The good news: Julia can beat the phyton data-compression package “hdf5storage”.
But it is useful to have a closer look into the matter.
And, if you store data, it should be better or at least as good as hdf5storage
.
Here the related Python code:
import h5py
import hdf5storage
import numpy as np
matfiledata = {} # make a dictionary to store the MAT data in
matfiledata[u'c'] = np.arange(1, 1e7, dtype=float)
hdf5storage.write(matfiledata, '.', 'file_name', matlab_compatible=True)
You can use the same package also in Julia via PyCall
:
# create mat via python package
# install via conda:
# using Conda; Conda.add("h5py"); Conda.add("hdf5storage")
using PyCall
h5p = pyimport("h5py")
h5st = pyimport("hdf5storage")
c = rotl90(collect(1:1e7)[:, :])
matfiledata = Dict() # make a dictionary to store the MAT data in
matfiledata["c"] = c
h5st.write(matfiledata, ".", "file_name", matlab_compatible=true)
As far as I understand, it is useful to split the content into chunks
,
if you would like to save channel data (vectors), and you would like
to split them into chunks, I guess you need to transfer them first into 1D-arrays.

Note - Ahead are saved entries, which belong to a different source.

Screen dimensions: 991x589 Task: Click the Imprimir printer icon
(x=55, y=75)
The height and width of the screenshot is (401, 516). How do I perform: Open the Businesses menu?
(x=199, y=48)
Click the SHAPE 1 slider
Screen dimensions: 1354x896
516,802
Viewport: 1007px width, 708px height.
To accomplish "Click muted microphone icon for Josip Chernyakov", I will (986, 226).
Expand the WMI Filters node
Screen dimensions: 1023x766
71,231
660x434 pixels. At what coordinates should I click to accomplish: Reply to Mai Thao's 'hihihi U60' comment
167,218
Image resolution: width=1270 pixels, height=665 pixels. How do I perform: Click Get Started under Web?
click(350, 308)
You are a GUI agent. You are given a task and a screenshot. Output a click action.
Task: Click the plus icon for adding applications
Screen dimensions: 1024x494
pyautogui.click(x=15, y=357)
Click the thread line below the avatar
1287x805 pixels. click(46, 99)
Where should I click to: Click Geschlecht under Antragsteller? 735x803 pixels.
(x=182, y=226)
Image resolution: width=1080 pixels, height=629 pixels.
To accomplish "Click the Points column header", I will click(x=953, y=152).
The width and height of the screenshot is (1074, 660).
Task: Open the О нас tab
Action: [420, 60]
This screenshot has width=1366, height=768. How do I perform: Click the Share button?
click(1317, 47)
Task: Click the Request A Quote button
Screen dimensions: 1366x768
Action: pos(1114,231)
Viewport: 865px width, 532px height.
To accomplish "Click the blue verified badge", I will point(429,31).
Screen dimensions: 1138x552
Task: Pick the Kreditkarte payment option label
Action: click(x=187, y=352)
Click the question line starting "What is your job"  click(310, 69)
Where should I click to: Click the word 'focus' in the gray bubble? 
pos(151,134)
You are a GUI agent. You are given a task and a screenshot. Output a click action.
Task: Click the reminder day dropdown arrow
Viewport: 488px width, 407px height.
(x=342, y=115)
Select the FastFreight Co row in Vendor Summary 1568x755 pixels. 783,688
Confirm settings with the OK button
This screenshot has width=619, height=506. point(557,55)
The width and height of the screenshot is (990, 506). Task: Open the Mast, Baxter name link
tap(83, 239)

The deflation number has on my machine only an impact from 1 to 4,
4 is the best compression.
On my machine the deflation or compression factor had only a significant
impact, when I used the Blosc-compression
-method.
My example-vector has 1e7 elements and I varied the chunk-size
in decades, here the results with the Blosc-compression
-method:
- Chunk Size: 1e+3, File size: 10’274 KB
- Chunk Size: 1e+4, File size: 1’387 KB
- Chunk Size: 1e+5, File size: 493 KB
I compared the file size also with the ‘jdl2-format’ and with the output
of the MAT-package:
-
jdl2-package
: 11’707 KB -
MAT-package
: 11’758 KB
Here the code, if you would like to verify my results:
# test HDF5.jl
# https://github.com/JuliaIO/HDF5.jl
# https://juliaio.github.io/HDF5.jl/stable/
# https://morioh.com/p/5813a7232517
using HDF5
using FileIO, JLD2, MAT
using H5Zblosc # load in Blosc
using Printf
b_H5Zblosc = false
b_Sort_after_Chunk = true
n_elements = 1e7
n_deflate = 5
n_chunk = 1e5
if b_Sort_after_Chunk
DIR_Export = raw"C:\data\data_export\HDF5" * "\\" * @sprintf("chunk%.0e", n_chunk)
else
DIR_Export = raw"C:\data\data_export\HDF5" * "\\" * @sprintf("defl%i", n_deflate)
end
if b_H5Zblosc
FN_HDF5_Compr = DIR_Export * "\\H5Zblosc" * @sprintf("_#%.0e", n_elements) *
@sprintf("_defl%i", n_deflate) * @sprintf("_chunk%.0e", n_chunk) * "_compr.hd5"
else
FN_HDF5_Compr = DIR_Export * "\\zlib" * @sprintf("_#%.0e", n_elements) *
@sprintf("_defl%i", n_deflate) * @sprintf("_chunk%.0e", n_chunk) * "_compr.hd5"
end
FN_mat = DIR_Export * "\\MAT" * @sprintf("_#%.0e", n_elements) * ".mat"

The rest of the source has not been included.